Files
In Unix, everything is a file; see page 27 of the Unix Power Tools.
Line Endings
When manipulating files in Unix, it is necessary to remember that Unix text files have a newline \n
at the end of each line. Windows files, in contrast, have a carriage return \r
followed immediately by a newline \n
. Macintosh files historically (more than 20 years ago) only used a carriage return \r
but the Mac operating system is now Unix based (and has been, since 2001), so Macs now use a newline \n
just like Unix. Sometimes it is necessary convert files from one type to another, and (in particular) it is sometimes necessary to change the types of characters at the end of each line of text.

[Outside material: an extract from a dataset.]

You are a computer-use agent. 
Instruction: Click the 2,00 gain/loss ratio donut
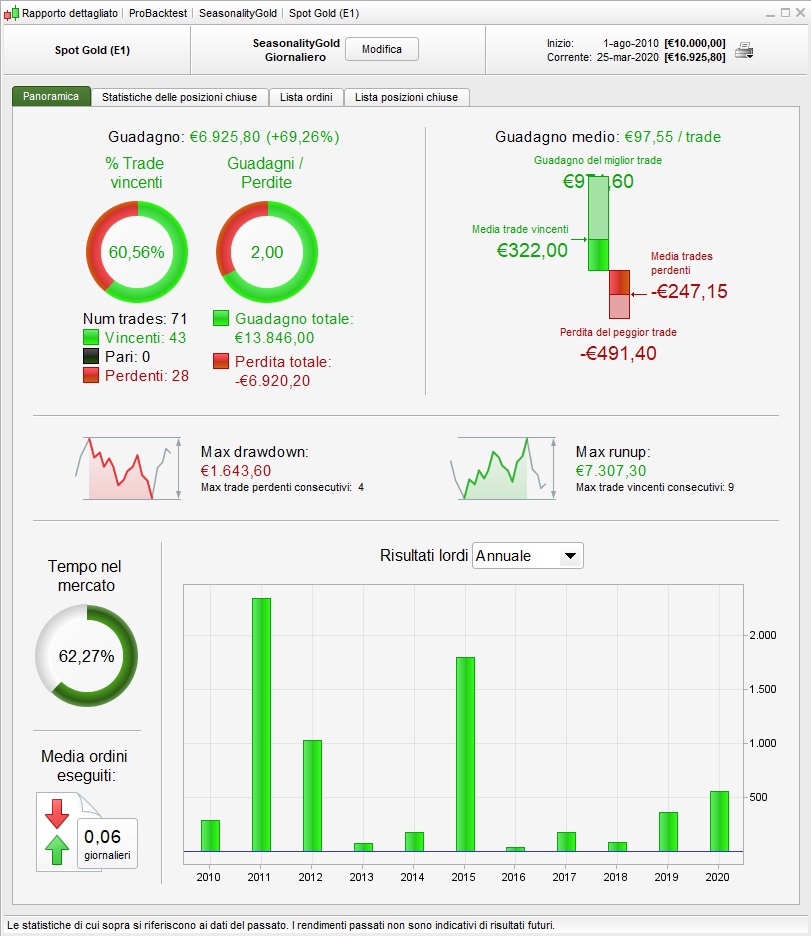[x=267, y=252]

For example, to remove the carriage return from a Windows file, so that it can be used on a Mac or Unix machine, you can use:
tr -d '\015' <mypcfile.txt >myunixfile.txt
(see the discussion at the end of section 21.11 in Unix Power Tools. Note that the book was last updated in 2003 and still has outdates information about Mac files, because in 2001, the Mac switched to Unix and both use newline characters \n
at the end of lines of text)
Naming files in Unix
It is advisable to use only letters, numbers, underscores, and periods in file names in Unix.
Please try to avoid putting spaces in Unix filenames. If you use a space in a filename, it leads to difficulties, for instance, needing to put double quotes around a file name, or needing to put a backslash to escape each space: "this looks ugly.txt"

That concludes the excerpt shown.